Она отвернулась, чтобы не смотреть мне в глаза.
– Я только могу тебе сказать, что бы сделала я. Извещать Луи в программу не входило бы.
Я вздохнула, уставилась в окошко над раковиной. Много что я могла бы сказать, но ничего такого, что стоило бы говорить. Наконец я выбрала такую фразу:
– Ладно, сейчас проблема не у тебя и Луи. Это у меня и…
– И? – спросила она. – Кто тебе брюхо накачал?
– Спасибо за формулировку.
– Я могла бы спросить «Кто отец?», но как-то жутковато прозвучало бы. Если ты беременна, то там всего лишь крошечный, микроскопический комочек клеток. Это не ребенок. Это пока еще не человек.
Я покачала головой:
– Мы уже выяснили, что по этому вопросу не согласны.
– Но ты же за свободный выбор?
– Да, – кивнула я. – Но я считаю, что аборт отнимает жизнь. Я согласна, что у женщины есть право выбирать, но также считаю, что все равно это отнятие жизни.
– Либо ты за выбор, либо ты пролайфистка. Но не то и другое сразу.
– Я за выбор, потому что я никогда не была четырнадцатилетней жертвой инцеста, которую обрюхатил собственный отец. Не была женщиной, которая умрет, если не прервать беременность, или девчонкой-подростком, которая наделала глупостей; жертвой изнасилования тоже не была. Я хочу, чтобы у женщин был выбор, но я все равно верю, что зародыш живой – особенно если такой большой, что может жить вне утробы.
– Католичка – это на всю жизнь, – сказала Ронни.

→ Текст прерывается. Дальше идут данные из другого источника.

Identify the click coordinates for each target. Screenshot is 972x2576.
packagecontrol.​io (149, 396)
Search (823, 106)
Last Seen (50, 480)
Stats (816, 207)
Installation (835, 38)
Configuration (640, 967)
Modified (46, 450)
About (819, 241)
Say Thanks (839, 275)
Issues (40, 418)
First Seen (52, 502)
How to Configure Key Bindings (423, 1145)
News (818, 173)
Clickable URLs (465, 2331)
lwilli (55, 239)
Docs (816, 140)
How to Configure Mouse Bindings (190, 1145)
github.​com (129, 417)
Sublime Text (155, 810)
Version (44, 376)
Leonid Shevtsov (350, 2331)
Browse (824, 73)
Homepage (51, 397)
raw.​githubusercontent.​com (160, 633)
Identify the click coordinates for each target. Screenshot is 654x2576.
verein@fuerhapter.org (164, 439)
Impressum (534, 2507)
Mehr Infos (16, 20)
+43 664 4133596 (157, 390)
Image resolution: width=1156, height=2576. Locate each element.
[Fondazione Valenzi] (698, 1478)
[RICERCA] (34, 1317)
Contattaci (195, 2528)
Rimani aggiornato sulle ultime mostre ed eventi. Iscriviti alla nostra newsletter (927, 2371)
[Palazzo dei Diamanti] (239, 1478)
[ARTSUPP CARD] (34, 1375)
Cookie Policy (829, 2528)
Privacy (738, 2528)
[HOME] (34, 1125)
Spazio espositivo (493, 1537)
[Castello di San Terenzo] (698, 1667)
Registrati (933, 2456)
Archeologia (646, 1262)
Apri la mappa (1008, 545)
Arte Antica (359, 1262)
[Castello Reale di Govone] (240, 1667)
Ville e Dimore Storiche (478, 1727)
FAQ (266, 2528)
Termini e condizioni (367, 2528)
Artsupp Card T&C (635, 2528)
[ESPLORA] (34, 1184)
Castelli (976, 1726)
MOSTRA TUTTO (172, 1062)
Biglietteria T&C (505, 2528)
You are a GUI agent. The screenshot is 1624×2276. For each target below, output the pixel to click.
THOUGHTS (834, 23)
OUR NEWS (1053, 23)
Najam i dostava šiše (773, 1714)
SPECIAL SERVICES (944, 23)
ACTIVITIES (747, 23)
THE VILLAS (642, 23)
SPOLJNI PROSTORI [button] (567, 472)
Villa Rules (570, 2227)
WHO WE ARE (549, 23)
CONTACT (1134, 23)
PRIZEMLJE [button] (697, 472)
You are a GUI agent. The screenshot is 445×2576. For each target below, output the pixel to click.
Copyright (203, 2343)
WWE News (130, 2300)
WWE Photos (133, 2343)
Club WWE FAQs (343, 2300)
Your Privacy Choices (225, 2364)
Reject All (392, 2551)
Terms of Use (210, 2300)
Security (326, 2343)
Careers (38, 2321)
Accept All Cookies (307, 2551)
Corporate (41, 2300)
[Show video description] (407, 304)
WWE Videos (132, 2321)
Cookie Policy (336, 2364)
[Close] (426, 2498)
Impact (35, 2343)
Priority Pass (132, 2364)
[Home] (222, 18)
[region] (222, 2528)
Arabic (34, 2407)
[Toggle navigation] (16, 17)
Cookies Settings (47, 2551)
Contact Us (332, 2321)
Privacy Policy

– Может быть, но думается, что отлучение меня могло излечить.
Папа объявил, что все аниматоры – те, кто поднимает зомби, – отлучаются от церкви до тех пор, пока не покаются, не оставят пути зла и не прекратят свое занятие. Чего Его Святейшество, похоже, не просек, так это что поднимать зомби – парапсихическая способность, и если мы не будем поднимать их регулярно за деньги, то в конце концов будем поднимать их случайно. В детстве я случайно подняла погибшую собаку, а в колледже – преподавателя-самоубийцу. И всегда гадала, не было ли и других, которые меня не нашли. Может быть, некоторые из случайно поднятых зомби, которые иногда появляются, – результат чьих-то нетренированных или вышедших из-под контроля способностей. Я одно только знала: если бы Папа как-нибудь в детстве проснулся, а в кровати у него свернулась клубком мертвая собака, он бы захотел научиться управлять своей силой. А может быть, не захотел бы. Может, он бы решил, что это зло и молитвой можно его отогнать. Мои молитвы такого эффекта не возымели.
– Но ты же не хочешь на самом деле оставить это… этого ребенка или что оно там.
Я вздохнула:
– Не знаю. Одно я знаю: я не могла бы уехать, сделать аборт и своим бойфрендам ничего не сказать. Никогда не сказать, что один из них мог иметь от меня ребенка. Просто не могла бы.
Она так затрясла головой, что волосы разлетелись у нее по лицу, закрыли глаза, и Ронни резко откинула их.
– Я пыталась понять, как это ты счастлива, живя не с одним мужчиной, а с двумя. Я пыталась понять, что ты любишь этого сукиного сына вампира – в каком-то смысле. Я пыталась, но если ты станешь размножаться… на самом деле родишь ребенка, этого я просто не смогу понять. Не смогу.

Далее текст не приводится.